Monday, 11 December 2017

My grandmother inspired novel

A WOMAN from Henley has published her first novel loosely based on the life of her celebrity grandmother.

A WOMAN from Henley has published her first novel loosely based on the life of her celebrity grandmother.

A Sister For Margot by Emma Clark Lam is a family saga charting the fortunes of three women — a Forties actress, a housewife with career ambitions and an orphan.

Mrs Clark Lam, 39, of Vicarage Road, was inspired to write the novel by her grandmother Jean Morton, an actress and television presenter in the Sixties and Seventies.

Mrs Morton was one of the first television announcers on Associated Television and anchored ATV’s Midlands Newsday.

She achieved national fame as presenter of Tingha and Tucker, a children’s show featuring two koala bear glove puppets produced by Neighbours creator Reg Watson. She died in May, aged 91.

Although the story is fictional, Mrs Morton’s colourful life as an actress during the Second World War provided material for many of the scenes and her photograph appears on the front cover of the novel. Mrs Clark Lam, a former BBC journalist, said: “I had heard stories about her since I was a child but it wasn’t until I was older that I realised her experiences were so interesting.”

The novel includes one of Mrs Morton’s anecdotes from when she was performing in a play.

Mrs Clark Lam said: “My grandfather was on leave from the war and was in the audience but my grandmother didn’t know. He bribed an usher to let him go backstage to surprise her.

“She also told me about an air raid on the theatre when they had to sit tight inside.

“In the book I used this idea for when one of the characters’ daughter is travelling on a train and it is diverted to a siding because there is a bomb on the railway and she is stuck there for hours.”

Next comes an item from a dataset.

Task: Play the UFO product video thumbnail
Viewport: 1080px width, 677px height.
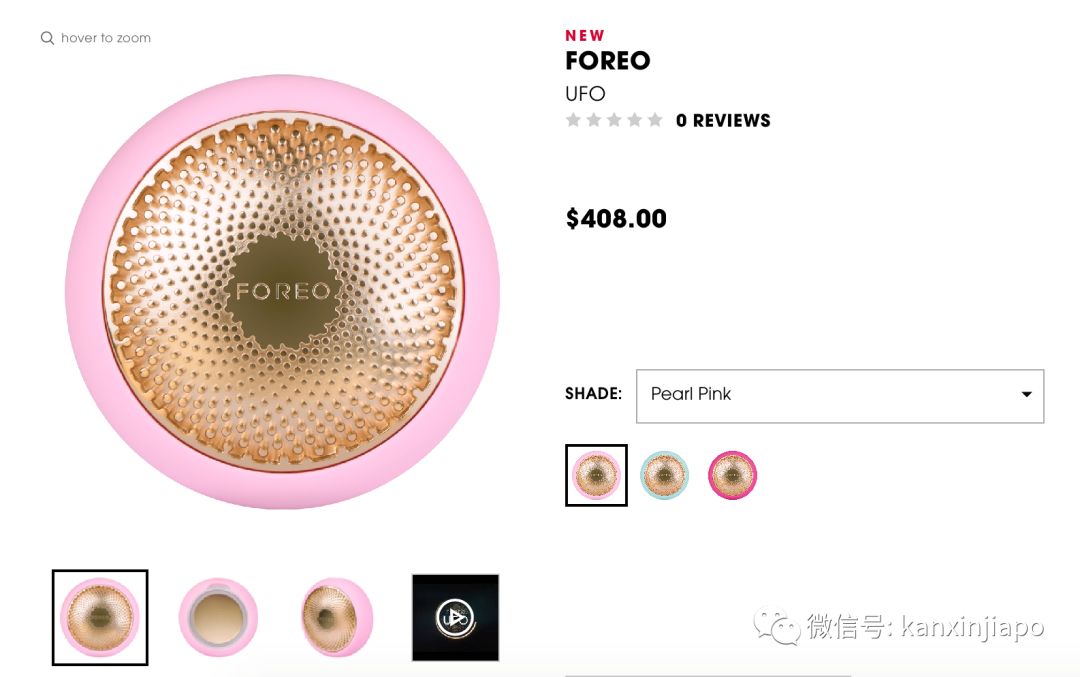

Mrs Morton moved to Ibiza after retiring but maintained her interest in current affairs. Mrs Clark Lam, who used to visit her, said: “She would be talking to my teenage friend about how gorgeous Brad Pitt was. It was amazing that a 70-year-old was raving about him.

“She kept up with everything so she could relate well to young people. That was why I had such a good relationship with her.

“If you grow up with a personality like that, it’s such an influence and it’s partly what inspired me to write the book because I wanted to capture that.”

Mrs Clark Lam, whose mother also worked in TV as a production assistant, has lived in Henley for almost seven years after her husband William, 40, began working at Invesco Perpetual as a fund manager. They have two children, Natasha, nine, and Tristan, six.

Her experience of the town influenced her description of Solton, a fictional place in the novel.

She said: “I also looked at attitudes and how individuals can thrive in a community but at the same time can feel constrained by what society expects of them. Henley is like that — sometimes it brings comfort in how people help each other and other times it can be stifling.”

Mrs Clark Lam was also encouraged by the Henley Literary Festival and last year attended talks by Emma Freud, Michael Palin and Sandy Gall.

She said: “The festival is a great boon for any writers in the area and it’s great for anyone who likes literature.

“I’ve been every year since it started and I always come away feeling inspired and with renewed energy for what I was writing.”

It took 10 years for her to complete the book as she juggled writing with her job and motherhood but the death of her grandmother gave her the jolt she needed to finish it.

Mrs Clark Lam said: “I had never felt it was perfect enough but when my nana died it became my target to finish it.

“She read some of it as I was writing, including a lot of the stuff on the war to check its authenticity. Sadly, though, she never got to read the final version.”